To be sure, no society could survive if it told its citizens that they need only grow crops or collect trash bins if they feel it would add to their happiness, in the way that we tell women that they should only have kids if they really really want to. But contrariwise no society has ever tried to seriously gaslight its farmers and bin men into believing that their very bodies cry out for back-breaking work from dawn to dusk and they'll never be truly happy unless they work those specific jobs. They're just recognized as… hard jobs that need doing, and we pay people to incentivize them to perform those jobs, and while we're at it, sure, we tell the people to find what happiness they can in performing them capably and dutifully. But maybe at the end of the day you'd still rather write poetry all day or go on globe-trotting adventures, and society still has to shrug and say "well, ya can't. hopefully one day when we have better robots." I say the same applies to pregnancy.
Women have a very strong revealed preference for valuing motherhood above almost anything else, for the simple reason that women who have children overwhelmingly choose to do so again. I haven't seen much address of this point from your side of the debate, and there's lots of corroborating minor pieces of evidence- mothers overwhelmingly make large career sacrifices to prioritize motherhood, even when they could choose not to, for example.
You're also ignoring the reality of conscription specifically, which is that nobody wants to be there. It's entirely reasonable to say to the young women when the men are being drafted 'yeah, they don't want to be in the army, suck it up just like they have to'.
The unserious gotcha is that I am skeptical of this kind of "strong revealed preference" argument, because you might say the same about doing heroin.
More seriously, my assumption here is that there's a kind of… not sunk cost fallacy, exactly, but "at this point"-ism to it. Once you've had one child, that's it, you are A Parent, you're going to have that dangling responsibility for the rest of your life come hell or high water. So you may as well make the most of it and keep on in that direction; trying to suddenly about-face to a high-flying career in rocket science would bring only the disappointment of never making it as big as if you'd jumped straight in without having a kid first, while with one kid under your belt, you're well on your way to becoming a very successful homemaker.
Why are you sceptical? Many people who do heroin do so more than once, from which we can infer that they have a strong revealed preference for doing heroin. Many women who have one child have more than one, from which we can make the same inference.
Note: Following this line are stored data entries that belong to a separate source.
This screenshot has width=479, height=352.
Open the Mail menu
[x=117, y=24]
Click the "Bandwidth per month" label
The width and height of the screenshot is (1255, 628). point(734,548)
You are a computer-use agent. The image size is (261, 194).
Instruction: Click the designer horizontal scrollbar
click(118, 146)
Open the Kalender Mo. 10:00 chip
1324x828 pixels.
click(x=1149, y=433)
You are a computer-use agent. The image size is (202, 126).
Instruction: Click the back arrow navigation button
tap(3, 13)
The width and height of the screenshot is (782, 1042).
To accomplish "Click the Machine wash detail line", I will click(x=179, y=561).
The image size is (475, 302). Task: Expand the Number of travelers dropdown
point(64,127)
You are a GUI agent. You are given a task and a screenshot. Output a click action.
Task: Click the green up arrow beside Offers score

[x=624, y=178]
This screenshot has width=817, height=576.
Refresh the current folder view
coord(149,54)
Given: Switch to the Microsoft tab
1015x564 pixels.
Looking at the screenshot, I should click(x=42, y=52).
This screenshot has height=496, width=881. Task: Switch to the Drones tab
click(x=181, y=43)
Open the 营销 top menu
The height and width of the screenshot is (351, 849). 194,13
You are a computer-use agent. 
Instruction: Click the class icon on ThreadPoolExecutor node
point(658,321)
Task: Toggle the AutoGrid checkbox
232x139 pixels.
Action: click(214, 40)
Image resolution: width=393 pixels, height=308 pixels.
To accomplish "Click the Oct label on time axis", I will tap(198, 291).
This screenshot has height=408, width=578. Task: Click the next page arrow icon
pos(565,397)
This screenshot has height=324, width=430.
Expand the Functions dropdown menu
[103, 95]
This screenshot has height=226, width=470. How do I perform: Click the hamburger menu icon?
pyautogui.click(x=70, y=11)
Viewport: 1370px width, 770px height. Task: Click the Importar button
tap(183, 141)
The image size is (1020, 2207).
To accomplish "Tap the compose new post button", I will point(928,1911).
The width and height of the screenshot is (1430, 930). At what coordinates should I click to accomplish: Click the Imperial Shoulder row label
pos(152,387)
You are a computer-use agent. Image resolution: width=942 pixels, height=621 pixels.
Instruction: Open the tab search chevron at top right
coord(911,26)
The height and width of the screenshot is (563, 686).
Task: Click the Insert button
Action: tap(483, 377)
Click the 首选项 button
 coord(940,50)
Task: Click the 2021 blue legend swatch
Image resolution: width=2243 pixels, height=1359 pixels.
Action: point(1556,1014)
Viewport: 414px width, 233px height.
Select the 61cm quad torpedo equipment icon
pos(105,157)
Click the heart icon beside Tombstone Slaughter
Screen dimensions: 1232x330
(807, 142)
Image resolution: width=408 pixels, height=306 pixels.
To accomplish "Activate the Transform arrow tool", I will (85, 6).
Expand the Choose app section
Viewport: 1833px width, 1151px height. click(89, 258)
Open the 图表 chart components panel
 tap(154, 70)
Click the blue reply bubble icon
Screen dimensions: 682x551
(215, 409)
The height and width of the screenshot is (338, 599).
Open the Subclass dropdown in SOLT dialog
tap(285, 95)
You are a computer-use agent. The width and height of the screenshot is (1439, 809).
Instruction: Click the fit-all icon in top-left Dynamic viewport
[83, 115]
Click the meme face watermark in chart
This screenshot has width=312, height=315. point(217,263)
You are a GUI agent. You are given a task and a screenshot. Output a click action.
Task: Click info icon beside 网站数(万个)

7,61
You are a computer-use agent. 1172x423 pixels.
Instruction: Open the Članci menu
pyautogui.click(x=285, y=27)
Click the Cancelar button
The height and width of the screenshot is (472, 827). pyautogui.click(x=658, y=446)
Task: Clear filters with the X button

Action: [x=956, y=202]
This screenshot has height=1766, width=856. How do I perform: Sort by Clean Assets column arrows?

Well, yes. But in the heroin case, "someone who's tried it once is likely to want to do more" doesn't prove that you are wickedly preventing people from self-actualizing by forbidding them from trying it the first time. In fact, quite the opposite - we recognize that getting hooked on a hard drug 'hijacks' people's preferences and gets in the way of their real wants and goals, so that allowing them to get exposed to the addictive substance is doing a disservice to their self-actualization! So, conceivably, pregnancy could be the same: a woman who tries it once might get 'hooked' and that's exactly why it's against a woman's better interests to have even a single child, lest she get addicted to the experience and let it ruin her life as she irrationally sinks all her time and resources into parenthood.
(I don't actually believe this, hence why it's an unserious gotcha.)